Nel Belpaese l’età media del primo parto è salita a 33,2 anni. Tra carriera e ostacoli economici, sempre più donne posticipano la gravidanza. Quali le ragioni del fenomeno?
Nelle società contadine si diventava mamme molto giovani e si mettevano al mondo molti figli, perché servivano braccia in agricoltura. La maternità, in questa visione fungeva quasi da… ufficio di collocamento! Per fortuna la società è cambiata e la maternità non è più vista come una catena di montaggio. Le donne studiano e si laureano con esiti migliori dei maschi, quindi si mette su famiglia abbastanza tardi.
Sul sito del Ministero della Salute è stato diffuso il nuovo rapporto sulle nascite nel nostro Paese, il cosiddetto CeDAP (Certificato di Assistenza al Parto), un documento che fornisce informazioni di carattere sanitario, epidemiologico e socio-demografico attraverso la rilevazione degli eventi di nascita, di nati-mortalità e di nati affetti da malformazioni, tutti dati rilevanti ai fini della sanità pubblica.
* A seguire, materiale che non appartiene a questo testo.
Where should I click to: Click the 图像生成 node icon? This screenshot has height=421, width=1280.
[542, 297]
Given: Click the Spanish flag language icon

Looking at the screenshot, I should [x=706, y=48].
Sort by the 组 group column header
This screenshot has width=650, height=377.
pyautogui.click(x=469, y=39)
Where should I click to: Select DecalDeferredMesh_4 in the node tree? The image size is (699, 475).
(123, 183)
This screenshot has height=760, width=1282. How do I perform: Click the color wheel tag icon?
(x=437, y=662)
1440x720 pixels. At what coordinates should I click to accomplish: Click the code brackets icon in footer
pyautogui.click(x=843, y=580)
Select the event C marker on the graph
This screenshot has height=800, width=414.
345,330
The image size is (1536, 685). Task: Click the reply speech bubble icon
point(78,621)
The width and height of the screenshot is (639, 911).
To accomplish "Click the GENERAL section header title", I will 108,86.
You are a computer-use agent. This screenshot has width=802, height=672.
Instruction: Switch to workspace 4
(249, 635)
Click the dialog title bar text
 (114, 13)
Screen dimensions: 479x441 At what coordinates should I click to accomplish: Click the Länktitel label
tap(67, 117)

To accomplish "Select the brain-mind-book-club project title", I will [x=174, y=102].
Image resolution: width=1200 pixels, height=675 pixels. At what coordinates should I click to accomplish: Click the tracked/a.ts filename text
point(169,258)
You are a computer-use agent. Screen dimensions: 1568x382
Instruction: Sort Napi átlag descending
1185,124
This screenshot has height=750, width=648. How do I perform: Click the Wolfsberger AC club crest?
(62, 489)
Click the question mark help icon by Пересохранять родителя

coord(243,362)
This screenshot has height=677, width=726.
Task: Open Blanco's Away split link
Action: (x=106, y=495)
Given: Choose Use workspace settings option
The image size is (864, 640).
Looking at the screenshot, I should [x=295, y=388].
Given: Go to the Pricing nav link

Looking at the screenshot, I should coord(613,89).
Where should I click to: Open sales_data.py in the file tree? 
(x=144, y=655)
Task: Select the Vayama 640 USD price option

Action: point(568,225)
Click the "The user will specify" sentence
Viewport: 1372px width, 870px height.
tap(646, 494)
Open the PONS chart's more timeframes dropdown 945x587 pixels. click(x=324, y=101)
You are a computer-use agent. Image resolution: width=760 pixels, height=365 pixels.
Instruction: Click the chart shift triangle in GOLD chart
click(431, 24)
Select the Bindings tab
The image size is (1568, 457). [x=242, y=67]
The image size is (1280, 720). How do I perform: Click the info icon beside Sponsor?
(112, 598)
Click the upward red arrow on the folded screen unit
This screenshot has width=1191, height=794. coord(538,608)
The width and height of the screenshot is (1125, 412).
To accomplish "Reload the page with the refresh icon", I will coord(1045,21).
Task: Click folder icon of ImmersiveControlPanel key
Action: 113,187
I dati sono relativi al 2023 e hanno evidenziato l’incremento delle donne che lavorano durante e dopo la gestazione e che diventano madri per la prima volta sempre più tardi rispetto al passato. L’età media delle donne italiane è di 33,2, mentre, ad esempio, le mamme straniere hanno un’età di 29,2 anni. E’ chiaro che sono mutate le prospettive sociali, con un capovolgimento della scala dei valori.
Essere madri non è una priorità. Prima viene la professione e un lavoro di livello, solo allora inizia a balenare l’idea della maternità. Con la scolarizzazione femminile in continua ascesa, è ovvio che l’età per avere il primo figlio si sia spostata in avanti rispetto al passato. Dal rapporto risulta che il 60,1% delle donne, pur con fatica, è riuscita a trovare un equilibrio tra professione e maternità.
Il rovescio della medaglia è rappresentato dal fatto che il 40% di coloro che diventano mamme sono disoccupate, il 24% circa è casalinga e il 14,2% in cerca di un impiego. Un divario chiaro è relativo alle visite pre parto tra italiane e straniere. Solo il 2% delle prime omette di effettuare la visita ostetrica dopo il primo trimestre, mentre le straniere raggiungono il 10,6%. Le donne, inoltre, che si sottopongono alla prima visita dopo l’undicesima settimana di gravidanza sono di giovane età e di basso livello scolastico.
Una criticità emersa, ma poco nota a causa della disinformazione, sono gli aborti spontanei. Nell’anno fatidico 2023 prima di essere madri, il 18,25% di donne lo sono diventate dopo 1 o 2 aborti spontanei e nell’1,36% più di due. Nel momento del tanto atteso e lieto evento sono le strutture pubbliche ad essere preferite dal 90,1% delle donne. Irrisoria la quota di chi sceglie di partorire in casa o in una realtà diversa da un nosocomio pubblico o in una casa di cura. Il 94,84% delle neo-mamme ha chiesto di avere accanto durante la nascita del figlio tanto desiderato, il proprio partner. Infine, negli ultimi 10 anni è aumentata del 73% la Procreazione medicalmente Assistita (PMA), una tendenza che secondo gli esperti è l’effetto dell’età avanzata in cui nasce il primo figlio, periodo in cui la fertilità cala.
Sono dati interessanti, che testimoniano uno spaccato della società contemporanea. Sarebbe opportuno che si diventasse madri in un’età più giovane, senza mettere a repentaglio la realizzazione di sé e la professione. Per attuare un progetto simile andrebbe rivisto il “welfare state”, con l’introduzione di strutture di supporto sia alla maternità che alla crescita del bambino. Ma al momento, sembra solo una vana speranza!